Ben presto in tutto il Paese è ripristinato lo status quo, simboleggiato tangibilmente dalla ‘normalizzazione’ che prende forma e sostanza in un nuovo governo, ‘addomesticato’ e capeggiato da János Kádár. Tanto basta per sedare la sommossa e gettare lo scompiglio nella nazionale di calcio. Infatti, il portiere Gyula Grosics, la ‘pantera nera’, è arrestato con l’accusa di tradimento e spionaggio, mentre altri pezzi da novanta di quella selezione scelgono di abbandonare il suolo patrio e di rifugiarsi all’estero: l’ala Zoltán Czibor e la punta Sándor Kocsis si ritroveranno due anni dopo al Barcellona grazie alla mediazione del compatriota László (o Ladislao) Kubala, mentre sempre in Spagna, ma sulla sponda opposta del Real Madrid, ripara il più fulgido fuoriclasse della ‘squadra d’oro’, ossia Ferenc Puskás – peraltro colpevole di diserzione in quanto colonnello dell’esercito – che raggiunge tra i blancos il mitico Alfredo Di Stefano.
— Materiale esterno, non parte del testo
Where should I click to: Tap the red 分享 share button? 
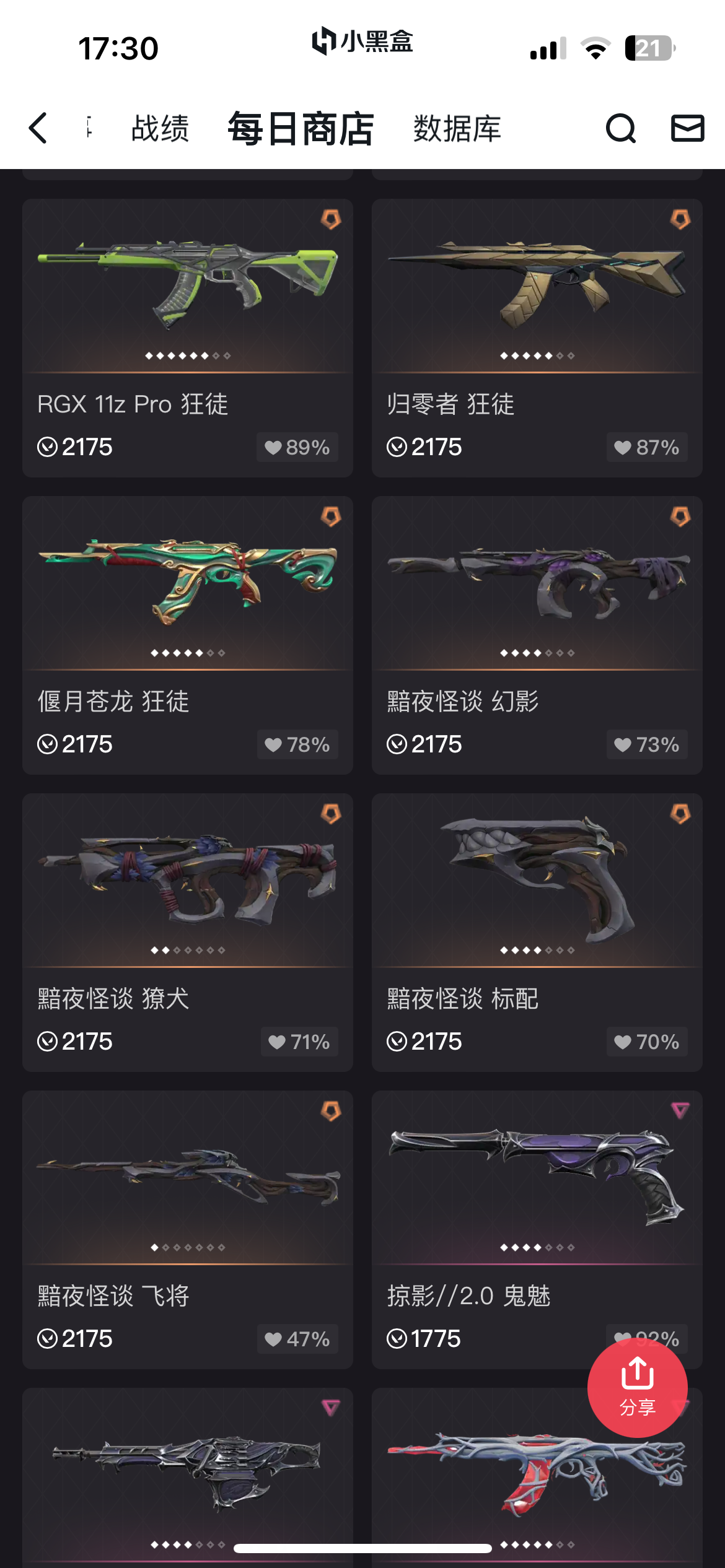638,1387
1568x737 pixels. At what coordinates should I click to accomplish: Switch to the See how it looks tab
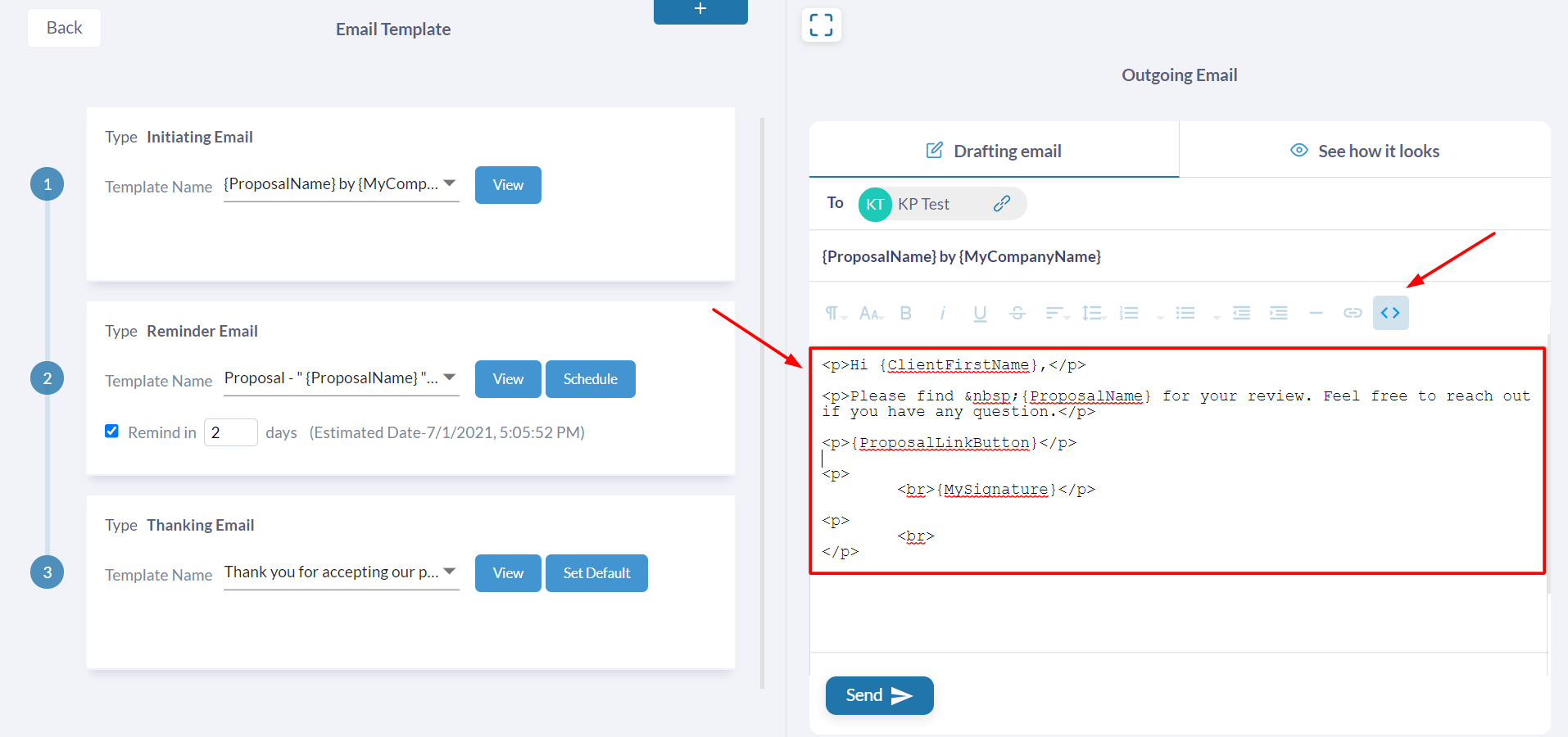(1365, 151)
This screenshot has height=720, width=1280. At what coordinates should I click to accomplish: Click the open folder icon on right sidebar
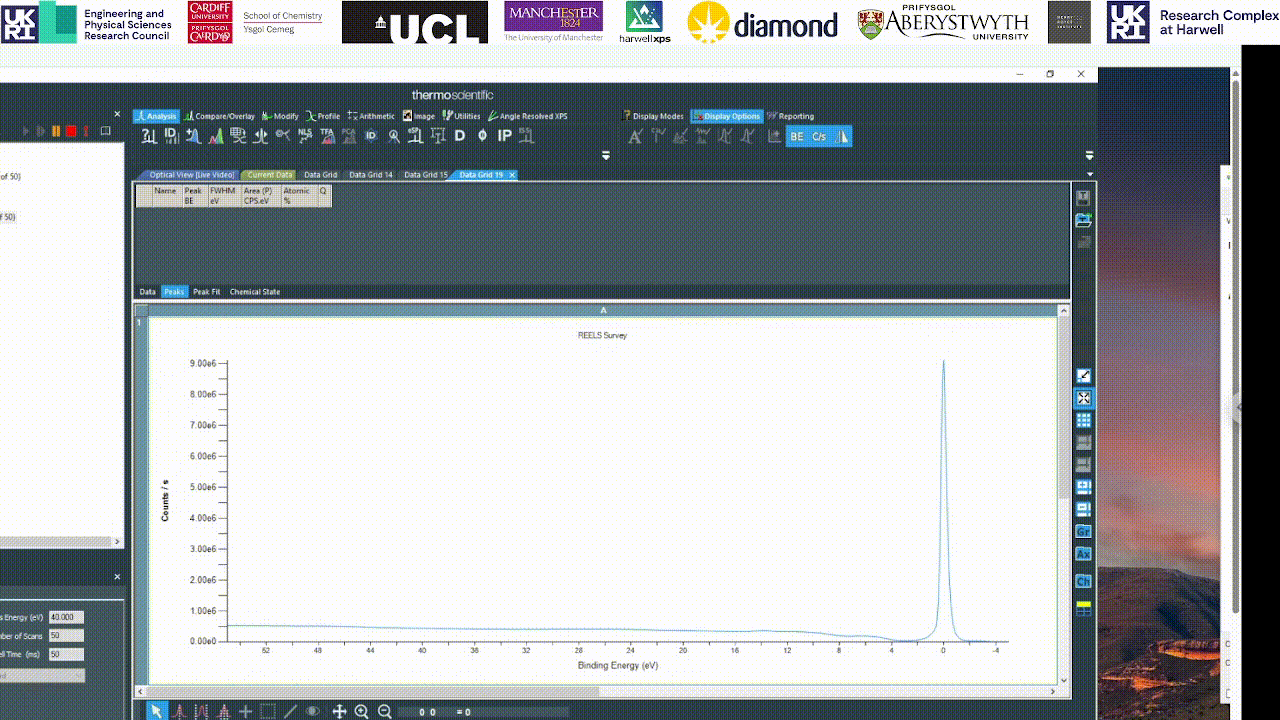click(1083, 220)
La diaspora risulta fatale per le ambizioni ed il blasone della celeberrima ‘scuola ungherese’, praticamente fatta a pezzi dai cingolati sovietici perché impoverita al punto che, proprio nella rassegna iridata in Svezia due anni dopo, il selezionatore Lajos Baróti, succeduto frattanto a Gusztáv Sebes, può contare su un esiguo manipolo di superstiti, quali lo stesso estremo difensore Grosics, nel frattempo scagionato da ogni addebito, il cervello della mediana József Bozsik e il centravanti di manovra Nándor Hidegkuti, ai quali si aggiunge qualche bella speranza come l’attaccante Lajos Tichy. Un po’ troppo poco per non offuscare lo smalto della gloria che fu.

Nella fase a gironi i magiari esordiscono in modo deludente contro il Galles di John Charles, che impone un sorprendente pari per 1-1 (rete di Bozsik), soccombono poi 2-1 contro la Svezia padrona di casa, che annovera un poker d’assi come Gren, Hamrin, Skoglund e, soprattutto, Liedholm (gol della bandiera di Tichy), infine stracciano con un perentorio 4-0 il Messico (Tichy li trascina con una doppietta), consentendosi, così, di mantenere viva la speranza di accedere ai quarti mediante lo spareggio col Galles, peraltro perso per 1-2 (nonostante il vantaggio iniziale del solito Tichy).

Vero è che, a partire dai Giochi olimpici del 1960, e per ben tre edizioni (fino al 1968), la rappresentativa ungherese prende stabilmente possesso del podio, con un bronzo e due ori, ma questo luccichio di medaglie non deve ingannare: come dimostreranno le competizioni continentali e mondiali successive, della “Aranycsapat”, disunitasi a partire da quell’autunno del ’56, non resta altro che uno struggente ricordo.